Some psychologists believe that the representation of discourse must be “propositional,” with many propositions being filled in inferentially from general knowledge, and all of the propositions related by first order logic. A propositional representation of discourse would, of course, be easiest for a computer to simulate.
However, other psychologists maintain that the representation is “imaginal,” a mental picture that provides many default values from general knowledge but in which many irrelevant details are missing. Probably both propositions and mental images are involved. In any case, we don’t understand the mental representation of discourse well enough to replicate it with computers that are available today.
What we know is that the mental representations that people need in order to understand discourse must be both coherent and plausible.
First, a mental representation must be coherent. That is to say, if you scramble the order of sentences, or take sentences randomly from different sources, the result is not going to be organized around a unifying topic. It will not be coherent. The demand for coherence places many linguistic constraints on discourse. For example, new objects must be introduced with the indefinite article and thereafter referred to with the definite article; pronouns must have some antecedent to refer to; tense, locale and voice must agree, and so on.
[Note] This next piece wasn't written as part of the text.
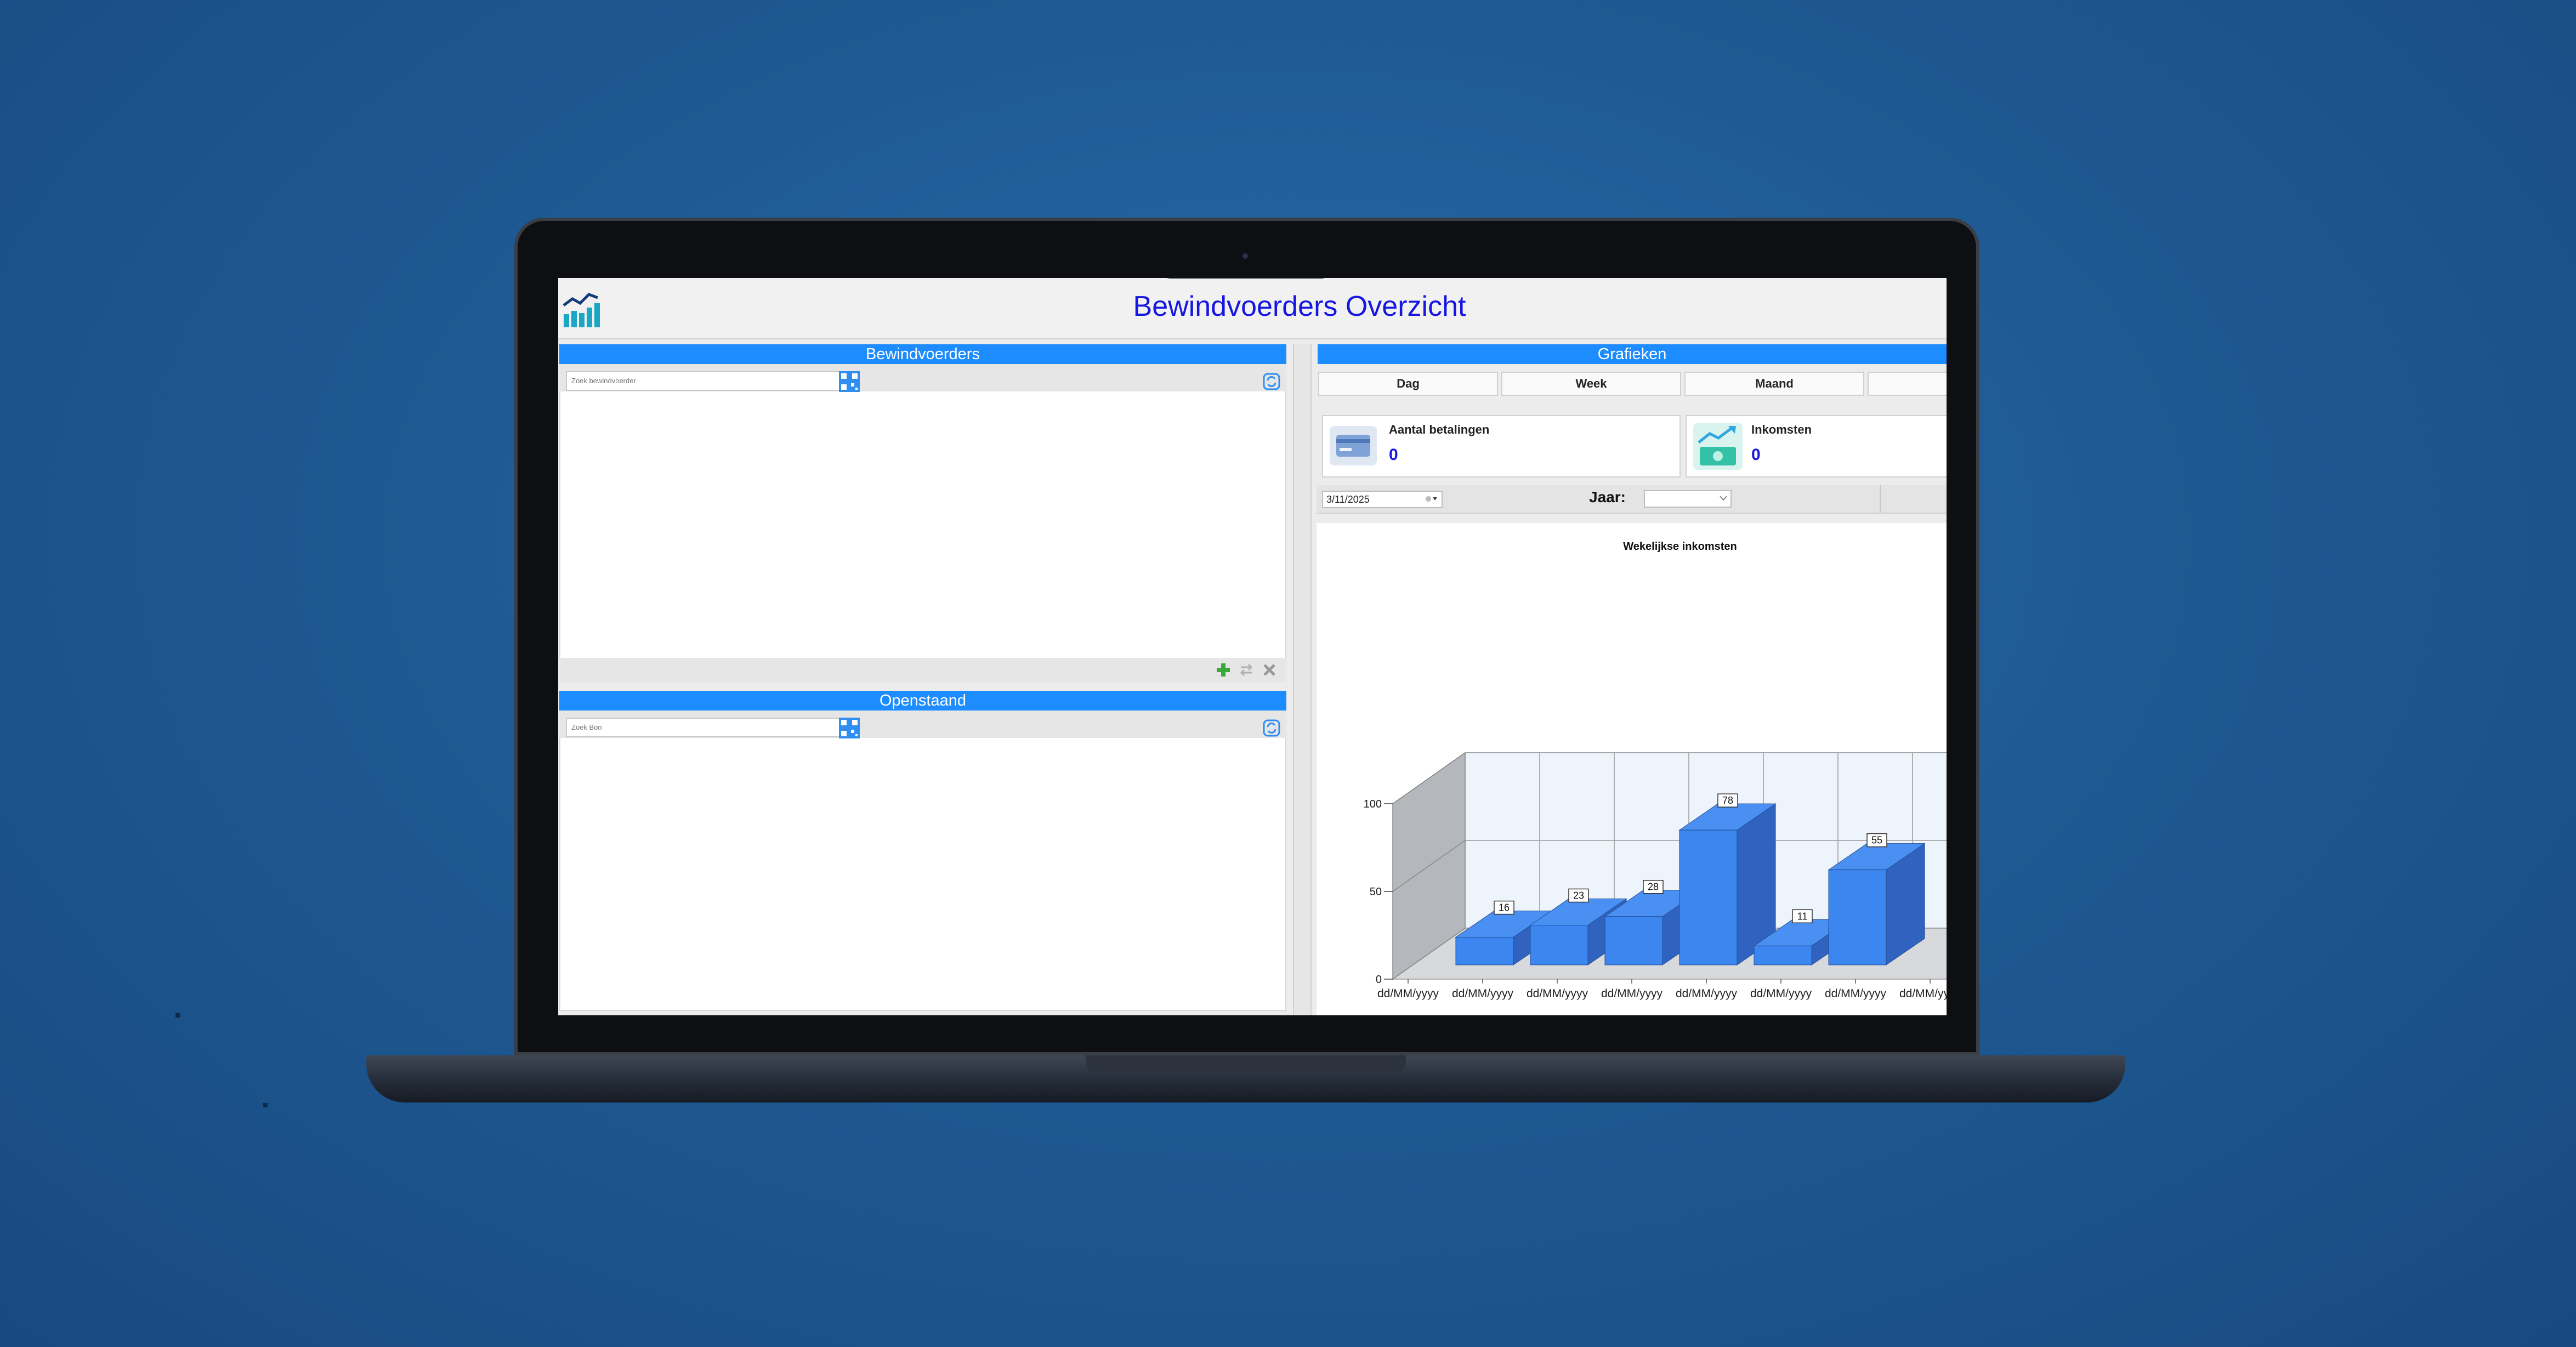  I want to click on y-tick-label: 100, so click(1373, 804).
And the mental representation must be plausible. If someone says, “Bill won the race from Sam because he had a good coach,” it is not plausible to conclude that “he” and “Sam” are coreferential. If told not to play with those boys because they are too rough, only a child would go looking for a smooth one. And if you see a sign in a farmer’s field saying “The bull may charge,” it is not plausible to think that the bull might charge admission. The demand for plausibility implies that the discourse must conform to general knowledge. That is a strong demand, of course, for general knowledge is boundless. It has been said that there is no fact so small or obscure that it would not disambiguate some polysemantic word.
So we can argue with some confidence that when people encounter a polysemantic word, they quickly select a meaning that can be integrated into a coherent and plausible mental representation of the discourse in which the polysemantic word occurs. The word is truly ambiguous only if two or more meanings satisfy that criterion.
Unfortunately, there is no insurance that the mental representation of the speaker and the mental representation of the listener will coincide. When people misunderstand one another, it is usually because they are working with different mental representations of what is being said, not because they misinterpret polysemantic words. They disagree because they have different ideas about why the speaker uttered the words she did. They disagree about the speaker’s pragmatic intentions. When it comes to estimating a speaker’s pragmatic intentions, we really do approach something resembling unlimited polysemy, and there is no dictionary of sentence meanings to guide us. But the pragmatics of discourse is a much larger topic than we can pursue here. Suffice it to say that there are many issues that affect the speaker’s pragmatic intentions, among them context, personal history, culture and the dynamic of the interaction. It’s a vibrant area of research, right now.
The first step is a plausible theory of linguistic context. Knowing the possible meanings of words and the grammatical structure of sentences is necessary, of course, but until we understand how people use context to construct a coherent and plausible mental representation of discourse, we will have no theory of language understanding, neither a computational theory nor a psychological theory.
One thing we can say with some assurance, however, is that people are extremely good at using context to resolve potential ambiguities. I believe that this skill in contextualizing is a general cognitive ability, not specific to language, but is involved in many higher cognitive processes. And I also believe that the best way to investigate our remarkable human ability to contextualize is to study ambiguous words.